Challenge 1 → In the forum thread about the Storm Shadow sword, what is pierced into the sword's tsuba?
Challenge 2 → Rewrite the part of the Storm Shadow sword thread between "THE SWORD OF" and "our powerful Ninja.", inclusive, putting "Viper" in place of "Cobra" each time it appears.

Supplied text →
********

# Beacause my Inner Geek Insists I post this:



## Cryozombie (Mar 16, 2006)

THE SWORD OF STORM SHADOW



> This blinding white sword has a high carbon steel blade and is richly powder coated with the cutting edge exposed. The sword's Tsuba is beautifully pierced, displaying the deadly and fast striking Cobra, to which Storm Shadow pledges his allegiance..
> Your Storm Shadow sword comes complete with a low, Katana styled display stand featuring the Cobra insignia and the name of our powerful Ninja.




​


----------



## bushidomartialarts (Mar 17, 2006)

now i know.....


----------



## Saitama Steve (Mar 17, 2006)

Now that is just sad.


----------



## pgsmith (Mar 17, 2006)

Bwahahahahahahaha .....:rofl: whew .... I feel better now!


----------



## Walter Wong (Mar 17, 2006)

That's an interesting looking wallhanger.  Looks like it'll make a nice novelty piece to display.  Looks like one of those swords for the G.I. Joe cartoon ninjas.


----------



## Touch Of Death (Mar 17, 2006)

I can get that blade powdercoated to any texture, color, or color combination (cammo) you want. 
Sean


----------



## RoninPimp (Mar 17, 2006)

*throws up*


----------



## Xue Sheng (Mar 17, 2006)

Walter Wong said:
			
		

> That's an interesting looking wallhanger. Looks like it'll make a nice novelty piece to display. Looks like one of those swords for the G.I. Joe cartoon ninjas.


 
Sadly....I think it actually IS a replica of a GI Joe sword.......

But it is white and could be hard to see in the snow as well as come in handy for ninja tactics if you are ever in Antarctica combating the vicious emperor penguin


----------



## Cryozombie (Mar 17, 2006)

Xue Sheng said:
			
		

> Sadly....I think it actually IS a replica of a GI Joe sword.......


 
It is... there has been a big rise in 80's cartoon swords being released.  Ive seen the Thundercats sword, He-Man's Sword, Skeletor's Sword... now the Gi Goe ones...

It makes me giggle... and if it wasnt so damn expensive, Id buy it and hang it over my bar... but its not worth 200 bucks...  

As a kid, Gi Joe was one of my favorite cartoons... Its pretty funny, cuz I watched one recently, and MAN did they SUCK... But hey. Fond childhood memories die hard.


----------



## Touch Of Death (Mar 17, 2006)

Technopunk said:
			
		

> It is... there has been a big rise in 80's cartoon swords being released. Ive seen the Thundercats sword, He-Man's Sword, Skeletor's Sword... now the Gi Goe ones...
> 
> It makes me giggle... and if it wasnt so damn expensive, Id buy it and hang it over my bar... but its not worth 200 bucks...
> 
> As a kid, Gi Joe was one of my favorite cartoons... Its pretty funny, cuz I watched one recently, and MAN did they SUCK... But hey. Fond childhood memories die hard.

********

Source material →
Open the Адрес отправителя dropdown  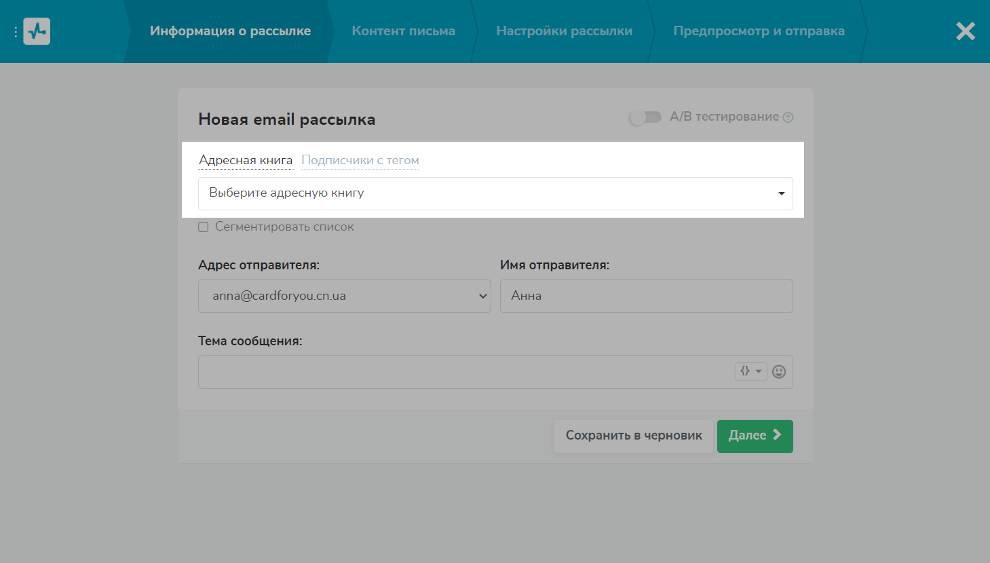pos(344,296)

********

Finished answer 1 → The deadly and fast-striking Cobra.

Finished answer 2 →
THE SWORD OF STORM SHADOW



> This blinding white sword has a high carbon steel blade and is richly powder coated with the cutting edge exposed. The sword's Tsuba is beautifully pierced, displaying the deadly and fast striking Viper, to which Storm Shadow pledges his allegiance..
> Your Storm Shadow sword comes complete with a low, Katana styled display stand featuring the Viper insignia and the name of our powerful Ninja.